Task brief> Return the data below in full, exactly as it stands.

Available records>
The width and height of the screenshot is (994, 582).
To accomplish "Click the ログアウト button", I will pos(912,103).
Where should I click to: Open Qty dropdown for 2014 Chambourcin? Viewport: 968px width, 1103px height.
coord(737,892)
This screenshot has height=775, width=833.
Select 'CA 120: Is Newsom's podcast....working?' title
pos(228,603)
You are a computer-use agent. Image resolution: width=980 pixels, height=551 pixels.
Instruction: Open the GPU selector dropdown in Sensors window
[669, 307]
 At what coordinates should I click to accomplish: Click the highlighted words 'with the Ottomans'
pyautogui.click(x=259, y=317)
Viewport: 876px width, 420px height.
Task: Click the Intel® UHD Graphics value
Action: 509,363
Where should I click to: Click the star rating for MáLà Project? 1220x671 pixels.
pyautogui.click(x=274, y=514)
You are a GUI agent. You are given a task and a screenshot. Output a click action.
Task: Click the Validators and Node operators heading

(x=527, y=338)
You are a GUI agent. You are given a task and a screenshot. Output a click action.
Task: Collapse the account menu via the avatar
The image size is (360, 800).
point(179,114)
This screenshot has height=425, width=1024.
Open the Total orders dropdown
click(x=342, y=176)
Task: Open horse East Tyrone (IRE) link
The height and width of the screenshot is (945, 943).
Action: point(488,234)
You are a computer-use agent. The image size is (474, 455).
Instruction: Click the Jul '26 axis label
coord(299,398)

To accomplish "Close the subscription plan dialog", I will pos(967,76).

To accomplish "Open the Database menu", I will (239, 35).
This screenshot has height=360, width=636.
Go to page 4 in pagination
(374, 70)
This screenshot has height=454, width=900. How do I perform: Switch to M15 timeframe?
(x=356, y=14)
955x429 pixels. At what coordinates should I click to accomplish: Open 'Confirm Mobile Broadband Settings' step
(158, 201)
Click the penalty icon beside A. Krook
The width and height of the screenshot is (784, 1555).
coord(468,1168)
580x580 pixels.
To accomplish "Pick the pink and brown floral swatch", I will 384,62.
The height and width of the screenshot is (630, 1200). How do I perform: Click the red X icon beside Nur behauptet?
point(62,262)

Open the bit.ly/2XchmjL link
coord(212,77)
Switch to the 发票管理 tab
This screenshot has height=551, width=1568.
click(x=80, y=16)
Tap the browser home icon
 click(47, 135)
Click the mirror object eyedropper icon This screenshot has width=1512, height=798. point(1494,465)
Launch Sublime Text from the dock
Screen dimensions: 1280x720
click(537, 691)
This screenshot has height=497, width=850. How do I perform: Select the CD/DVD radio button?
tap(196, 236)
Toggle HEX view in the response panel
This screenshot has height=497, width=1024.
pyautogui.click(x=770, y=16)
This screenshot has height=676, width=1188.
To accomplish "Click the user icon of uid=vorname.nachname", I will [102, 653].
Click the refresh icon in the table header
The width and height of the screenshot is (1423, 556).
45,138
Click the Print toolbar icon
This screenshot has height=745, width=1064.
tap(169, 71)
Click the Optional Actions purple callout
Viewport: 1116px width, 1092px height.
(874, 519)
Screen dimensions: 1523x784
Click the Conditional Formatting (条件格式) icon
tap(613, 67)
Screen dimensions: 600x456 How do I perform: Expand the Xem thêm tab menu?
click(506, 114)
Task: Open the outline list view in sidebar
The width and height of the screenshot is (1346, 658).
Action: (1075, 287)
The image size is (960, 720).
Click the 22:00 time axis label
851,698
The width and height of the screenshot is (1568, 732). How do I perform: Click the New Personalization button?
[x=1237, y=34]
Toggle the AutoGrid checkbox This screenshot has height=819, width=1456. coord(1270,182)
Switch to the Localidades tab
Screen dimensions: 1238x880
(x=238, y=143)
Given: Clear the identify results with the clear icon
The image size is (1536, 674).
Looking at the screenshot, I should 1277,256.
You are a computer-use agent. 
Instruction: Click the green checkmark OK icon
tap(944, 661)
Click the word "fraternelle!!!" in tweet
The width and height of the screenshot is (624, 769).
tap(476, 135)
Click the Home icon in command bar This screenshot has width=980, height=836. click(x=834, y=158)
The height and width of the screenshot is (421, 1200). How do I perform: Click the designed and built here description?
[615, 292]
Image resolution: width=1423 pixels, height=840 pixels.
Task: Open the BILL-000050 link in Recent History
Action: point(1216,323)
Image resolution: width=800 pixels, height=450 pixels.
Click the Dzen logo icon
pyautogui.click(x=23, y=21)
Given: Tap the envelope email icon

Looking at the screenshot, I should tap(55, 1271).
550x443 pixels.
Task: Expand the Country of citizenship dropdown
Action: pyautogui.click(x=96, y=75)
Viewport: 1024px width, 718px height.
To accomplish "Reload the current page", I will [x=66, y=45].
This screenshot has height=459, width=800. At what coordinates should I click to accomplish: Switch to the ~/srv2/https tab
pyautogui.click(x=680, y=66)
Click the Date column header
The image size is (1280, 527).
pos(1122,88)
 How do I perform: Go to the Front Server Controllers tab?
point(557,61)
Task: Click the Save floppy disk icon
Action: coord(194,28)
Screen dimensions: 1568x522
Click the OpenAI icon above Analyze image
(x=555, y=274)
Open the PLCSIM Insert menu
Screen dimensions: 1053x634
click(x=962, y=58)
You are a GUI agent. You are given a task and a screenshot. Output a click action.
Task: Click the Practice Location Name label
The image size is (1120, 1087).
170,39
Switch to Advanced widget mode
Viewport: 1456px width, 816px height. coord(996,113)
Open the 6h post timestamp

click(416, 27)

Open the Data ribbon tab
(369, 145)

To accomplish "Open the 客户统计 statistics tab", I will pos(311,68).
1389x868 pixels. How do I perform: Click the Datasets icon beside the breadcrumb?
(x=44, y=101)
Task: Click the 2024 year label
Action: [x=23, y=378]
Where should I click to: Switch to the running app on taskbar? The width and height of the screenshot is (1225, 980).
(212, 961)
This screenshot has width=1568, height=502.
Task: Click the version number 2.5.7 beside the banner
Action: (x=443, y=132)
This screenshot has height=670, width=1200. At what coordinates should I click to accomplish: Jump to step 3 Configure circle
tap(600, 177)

Exercise solution>
The width and height of the screenshot is (994, 582).
To accomplish "Click the ログアウト button", I will pos(912,103).
Where should I click to: Open Qty dropdown for 2014 Chambourcin? Viewport: 968px width, 1103px height.
coord(737,892)
This screenshot has height=775, width=833.
Select 'CA 120: Is Newsom's podcast....working?' title
pos(228,603)
You are a computer-use agent. Image resolution: width=980 pixels, height=551 pixels.
Instruction: Open the GPU selector dropdown in Sensors window
[669, 307]
 At what coordinates should I click to accomplish: Click the highlighted words 'with the Ottomans'
pyautogui.click(x=259, y=317)
Viewport: 876px width, 420px height.
Task: Click the Intel® UHD Graphics value
Action: 509,363
Where should I click to: Click the star rating for MáLà Project? 1220x671 pixels.
pyautogui.click(x=274, y=514)
You are a GUI agent. You are given a task and a screenshot. Output a click action.
Task: Click the Validators and Node operators heading

(x=527, y=338)
You are a GUI agent. You are given a task and a screenshot. Output a click action.
Task: Collapse the account menu via the avatar
The image size is (360, 800).
point(179,114)
This screenshot has height=425, width=1024.
Open the Total orders dropdown
click(x=342, y=176)
Task: Open horse East Tyrone (IRE) link
The height and width of the screenshot is (945, 943).
Action: point(488,234)
You are a computer-use agent. The image size is (474, 455).
Instruction: Click the Jul '26 axis label
coord(299,398)

To accomplish "Close the subscription plan dialog", I will pos(967,76).

To accomplish "Open the Database menu", I will (239, 35).
This screenshot has height=360, width=636.
Go to page 4 in pagination
(374, 70)
This screenshot has height=454, width=900. How do I perform: Switch to M15 timeframe?
(x=356, y=14)
955x429 pixels. At what coordinates should I click to accomplish: Open 'Confirm Mobile Broadband Settings' step
(158, 201)
Click the penalty icon beside A. Krook
The width and height of the screenshot is (784, 1555).
coord(468,1168)
580x580 pixels.
To accomplish "Pick the pink and brown floral swatch", I will 384,62.
The height and width of the screenshot is (630, 1200). How do I perform: Click the red X icon beside Nur behauptet?
point(62,262)

Open the bit.ly/2XchmjL link
coord(212,77)
Switch to the 发票管理 tab
This screenshot has height=551, width=1568.
click(x=80, y=16)
Tap the browser home icon
 click(47, 135)
Click the mirror object eyedropper icon This screenshot has width=1512, height=798. point(1494,465)
Launch Sublime Text from the dock
Screen dimensions: 1280x720
click(537, 691)
This screenshot has height=497, width=850. How do I perform: Select the CD/DVD radio button?
tap(196, 236)
Toggle HEX view in the response panel
This screenshot has height=497, width=1024.
pyautogui.click(x=770, y=16)
This screenshot has height=676, width=1188.
To accomplish "Click the user icon of uid=vorname.nachname", I will [102, 653].
Click the refresh icon in the table header
The width and height of the screenshot is (1423, 556).
45,138
Click the Print toolbar icon
This screenshot has height=745, width=1064.
tap(169, 71)
Click the Optional Actions purple callout
Viewport: 1116px width, 1092px height.
(874, 519)
Screen dimensions: 1523x784
Click the Conditional Formatting (条件格式) icon
tap(613, 67)
Screen dimensions: 600x456 How do I perform: Expand the Xem thêm tab menu?
click(506, 114)
Task: Open the outline list view in sidebar
The width and height of the screenshot is (1346, 658).
Action: (1075, 287)
The image size is (960, 720).
Click the 22:00 time axis label
851,698
The width and height of the screenshot is (1568, 732). How do I perform: Click the New Personalization button?
[x=1237, y=34]
Toggle the AutoGrid checkbox This screenshot has height=819, width=1456. coord(1270,182)
Switch to the Localidades tab
Screen dimensions: 1238x880
(x=238, y=143)
Given: Clear the identify results with the clear icon
The image size is (1536, 674).
Looking at the screenshot, I should 1277,256.
You are a computer-use agent. 
Instruction: Click the green checkmark OK icon
tap(944, 661)
Click the word "fraternelle!!!" in tweet
The width and height of the screenshot is (624, 769).
tap(476, 135)
Click the Home icon in command bar This screenshot has width=980, height=836. click(x=834, y=158)
The height and width of the screenshot is (421, 1200). How do I perform: Click the designed and built here description?
[615, 292]
Image resolution: width=1423 pixels, height=840 pixels.
Task: Open the BILL-000050 link in Recent History
Action: point(1216,323)
Image resolution: width=800 pixels, height=450 pixels.
Click the Dzen logo icon
pyautogui.click(x=23, y=21)
Given: Tap the envelope email icon

Looking at the screenshot, I should tap(55, 1271).
550x443 pixels.
Task: Expand the Country of citizenship dropdown
Action: pyautogui.click(x=96, y=75)
Viewport: 1024px width, 718px height.
To accomplish "Reload the current page", I will [x=66, y=45].
This screenshot has height=459, width=800. At what coordinates should I click to accomplish: Switch to the ~/srv2/https tab
pyautogui.click(x=680, y=66)
Click the Date column header
The image size is (1280, 527).
pos(1122,88)
 How do I perform: Go to the Front Server Controllers tab?
point(557,61)
Task: Click the Save floppy disk icon
Action: coord(194,28)
Screen dimensions: 1568x522
Click the OpenAI icon above Analyze image
(x=555, y=274)
Open the PLCSIM Insert menu
Screen dimensions: 1053x634
click(x=962, y=58)
You are a GUI agent. You are given a task and a screenshot. Output a click action.
Task: Click the Practice Location Name label
The image size is (1120, 1087).
170,39
Switch to Advanced widget mode
Viewport: 1456px width, 816px height. coord(996,113)
Open the 6h post timestamp

click(416, 27)

Open the Data ribbon tab
(369, 145)

To accomplish "Open the 客户统计 statistics tab", I will pos(311,68).
1389x868 pixels. How do I perform: Click the Datasets icon beside the breadcrumb?
(x=44, y=101)
Task: Click the 2024 year label
Action: [x=23, y=378]
Where should I click to: Switch to the running app on taskbar? The width and height of the screenshot is (1225, 980).
(212, 961)
This screenshot has width=1568, height=502.
Task: Click the version number 2.5.7 beside the banner
Action: (x=443, y=132)
This screenshot has height=670, width=1200. At what coordinates should I click to accomplish: Jump to step 3 Configure circle
tap(600, 177)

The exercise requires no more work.